Friday, August 28, 2020

Hitler the Darwinian

About eight years ago Richard Weikart published a study on the roots of the moral thinking of Adolf Hitler, a review of which is posted at Evolution News and Views. Here's an excerpt:
One of the most controversial parts of the movie Expelled: No Intelligence Allowed was the segment where Ben Stein interviewed the history professor Richard Weikart about his book, From Darwin to Hitler: Evolutionary Ethics, Eugenics, and Racism in Germany.

Darwinists were apoplectic, deriding Stein and Weikart for daring to sully the good name of Charles Darwin by showing how Hitler, and German scientists and physicians, used Darwin's evolutionary theory to justify some of their atrocities, such as their campaign to kill the disabled.

Some critics even denied that the Nazis believed in Darwinism at all. Weikart challenges his critics to examine the evidence in his fascinating sequel, Hitler's Ethic: The Nazi Pursuit of Evolutionary Progress, which examines the role of Darwinism and evolutionary ethics in Hitler's worldview.

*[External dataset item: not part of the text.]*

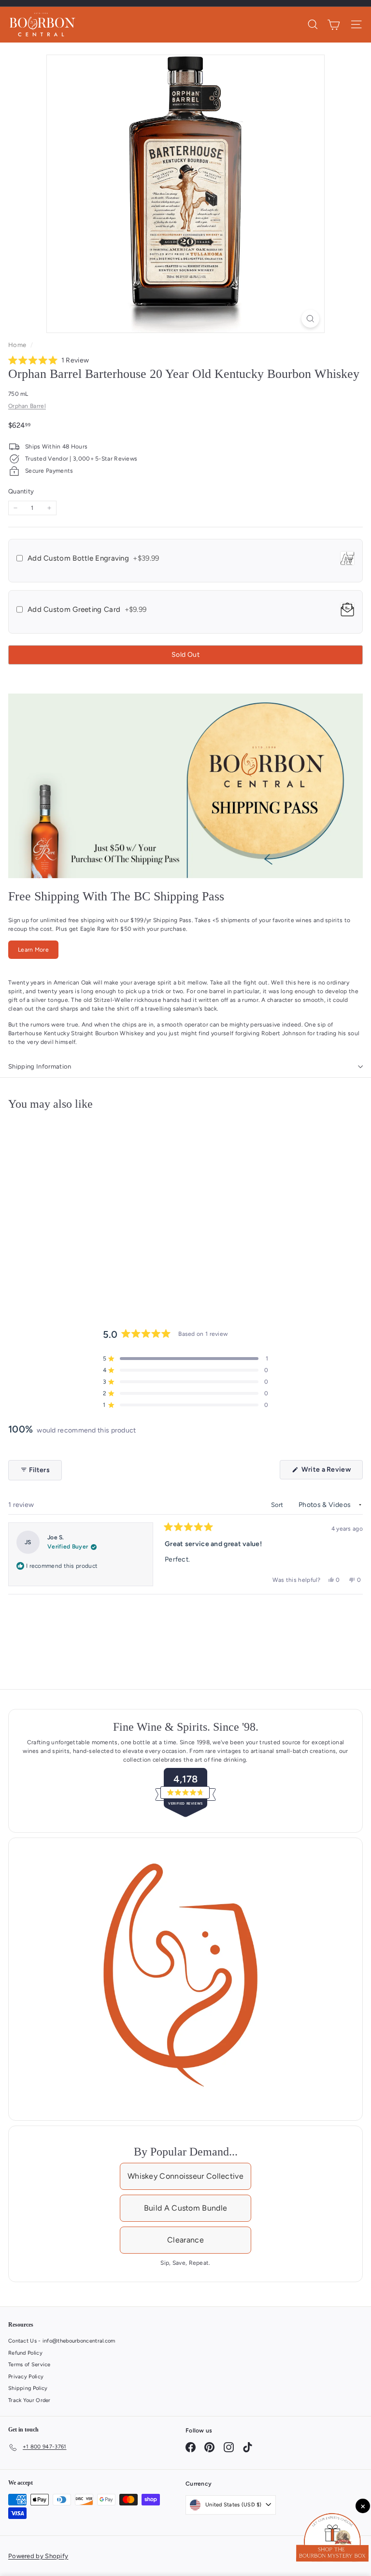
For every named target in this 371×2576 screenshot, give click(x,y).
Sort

In this work Weikart helps unlock the mystery of Hitler's evil by vividly demonstrating the surprising conclusion that Hitler's immorality actually flowed from a coherent ethic. Hitler was inspired by an ethic based on the evolutionary history of man to pursue the utopian project of biologically improving the human race. Hitler's evolutionary ethic underlay, or influenced, almost every major feature of Nazi policy: eugenics (i.e., measures to improve human heredity, including compulsory sterilization), euthanasia, racism, population expansion, offensive warfare, and racial extermination.
It's a tragic historical fact, demonstrated repeatedly throughout the last two centuries, that once people reject the idea that morality is rooted in an omnipotent, omniscient, omnibenevolent and transcendent personal being the next logical step is to abandon the idea that there's any objective moral right and wrong at all.

This step is inevitable since nothing else but such a being as described in the previous sentence could possibly provide a basis for objective morality, and once this step is taken it leads inevitably to moral arbitrariness and subjectivity. In other words, what's right is whatever feels right to me. Moral subjectivism in turn leads directly to egoism, i.e. the belief that one should put one's own interests ahead of the interests of others, and egoism leads ineluctably to the ethic of "might makes right".

Hitler's "morality" was completely consistent with his rejection of a belief in a transcendent moral authority, a God.

Indeed, Hitler was what every atheist would be if a) he or she had the power Hitler had and b) he or she were logically consistent.

Thankfully, few of those who reject belief in a transcendent moral authority are both powerful and consistent, but in the 20th century some were. Mao, Stalin, Pol Pot and Hitler all were atheists who had complete power within their sphere and acted consistently with their naturalistic, materialistic worldview. The horrific consequences were completely predictable.